Back to R&A. In 1943, it subjected its famed infrastructure studies to military-economic analysis and, in so doing, invented multi-departmental strategic intelligence. This excerpt from a CIA-published history of the OSS summarizes that phenomenal achievement:

Analyses by the Enemy Objectives Unit (EOU), a team of R&A economists posted to the U.S. Embassy in London, sent Allied bombers toward German fighter aircraft factories in 1943 and early 1944. After the Luftwaffe's interceptor force was weakened, Allied bombers could strike German oil production, which EOU identified as the choke-point in the Nazi war effort. The idea was not original with [the] OSS, but R&A's well-documented support gave it credibility and helped convince Allied commanders to try it.... The resulting scarcity of aviation fuel all but grounded Hitler's Luftwaffe and, by the end of [1944], diesel and gasoline production had also plummeted, immobilizing thousands of German tanks and trucks. 13

A great success. Imagine if R&A's infrastructure studies had not existed or were produced in haste by amateurs ignorant of the best sources, the results either inaccurate or incomplete. The actual studies were good, of course, but they might have remained strictly tactical intelligence tools, as tactical as a sergeant's field map, nothing strategic. Imagine if nobody had bothered to think any harder, too cautious or too busy to consider, let alone attempt, a thoroughly multi-disciplinary analysis in the hope of creating a decisive advantage. Good information abounded, but information on paper is not necessarily knowledge in an analyst's mind, and therefore not necessarily incorporated into that analyst's impressions and analyses.

Which brings us to the EOU's economists. Quite young, they could have been derided as "a bunch of silly economists ignorant of real war." They did have advanced university degrees and did represent the OSS, but what made them insightful, persuasive, and ultimately successful is what they knew as individuals. They knew what they were talking about, and it showed. Their thorough study of the multi-disciplinary material they accumulated made them true subject-matter experts. In the process, they created a new intelligence discipline whose tradecraft transforms vast amounts of scattered information into an individual's comprehensive knowledge and, ultimately, into exceptional insight.

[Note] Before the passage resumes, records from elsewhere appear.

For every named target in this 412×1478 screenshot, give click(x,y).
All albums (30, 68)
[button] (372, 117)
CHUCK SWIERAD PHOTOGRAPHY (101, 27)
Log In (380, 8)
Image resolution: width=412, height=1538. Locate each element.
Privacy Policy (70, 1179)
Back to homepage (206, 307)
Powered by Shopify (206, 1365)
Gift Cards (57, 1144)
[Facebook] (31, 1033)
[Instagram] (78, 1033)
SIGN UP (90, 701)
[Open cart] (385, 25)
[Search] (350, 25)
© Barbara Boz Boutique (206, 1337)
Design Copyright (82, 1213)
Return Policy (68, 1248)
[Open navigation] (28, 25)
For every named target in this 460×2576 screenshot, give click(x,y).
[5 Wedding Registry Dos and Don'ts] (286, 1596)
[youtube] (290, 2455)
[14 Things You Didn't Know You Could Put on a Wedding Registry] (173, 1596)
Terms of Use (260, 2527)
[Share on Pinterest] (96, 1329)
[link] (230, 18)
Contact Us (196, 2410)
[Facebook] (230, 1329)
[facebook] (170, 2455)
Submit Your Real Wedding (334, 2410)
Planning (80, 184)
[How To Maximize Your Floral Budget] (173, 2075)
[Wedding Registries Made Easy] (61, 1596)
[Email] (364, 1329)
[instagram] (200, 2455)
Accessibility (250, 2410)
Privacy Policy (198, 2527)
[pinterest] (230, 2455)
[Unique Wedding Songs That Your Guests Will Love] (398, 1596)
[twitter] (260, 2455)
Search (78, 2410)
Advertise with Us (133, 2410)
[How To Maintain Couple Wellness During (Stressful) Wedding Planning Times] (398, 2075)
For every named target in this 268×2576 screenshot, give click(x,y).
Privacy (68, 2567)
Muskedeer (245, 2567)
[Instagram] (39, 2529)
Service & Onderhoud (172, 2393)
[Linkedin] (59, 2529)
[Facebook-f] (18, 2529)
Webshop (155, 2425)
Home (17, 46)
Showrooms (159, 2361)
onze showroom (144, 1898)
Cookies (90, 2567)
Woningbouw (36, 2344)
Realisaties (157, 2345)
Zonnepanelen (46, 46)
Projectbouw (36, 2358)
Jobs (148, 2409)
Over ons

The respect they received, they earned.

The OSS did not survive the postwar demobilization of late 1945, but R&A did. Initially transferred to the State Department, it went to CIA because the strategic intelligence capability it embodied was understood to be essential to the national security, whether in war or peace.

Preserving that capability was one of the objectives the architects of the National Security Act of 1947 had in mind. Although the term "strategic intelligence" does not appear, for that term was not yet commonly used among civilians, the act did call for the continuous production of "national intelligence," a category the act treats as distinctly different from tactical intelligence.

National intelligence, according to the act, was to be produced by the Intelligence Community under the Director of Central Intelligence (DCI), now the DNI. Tactical intelligence was to be the job of the military services, perhaps not without Intelligence Community help, but that help was not to be the community's main effort. The original architects of the act knew the mission of producing national (strategic) intelligence would be daunting, which is why they created a central agency, CIA, to not only receive and coordinate the government's intelligence information but, crucially, undertake multi-disciplinary analysis (an endeavor more comprehensive than "all-source analysis") to achieve the great successes R&A had achieved in World War II.

Little wonder, then, that so many veterans of the old R&A, like Sherman Kent, were recruited into the new CIA.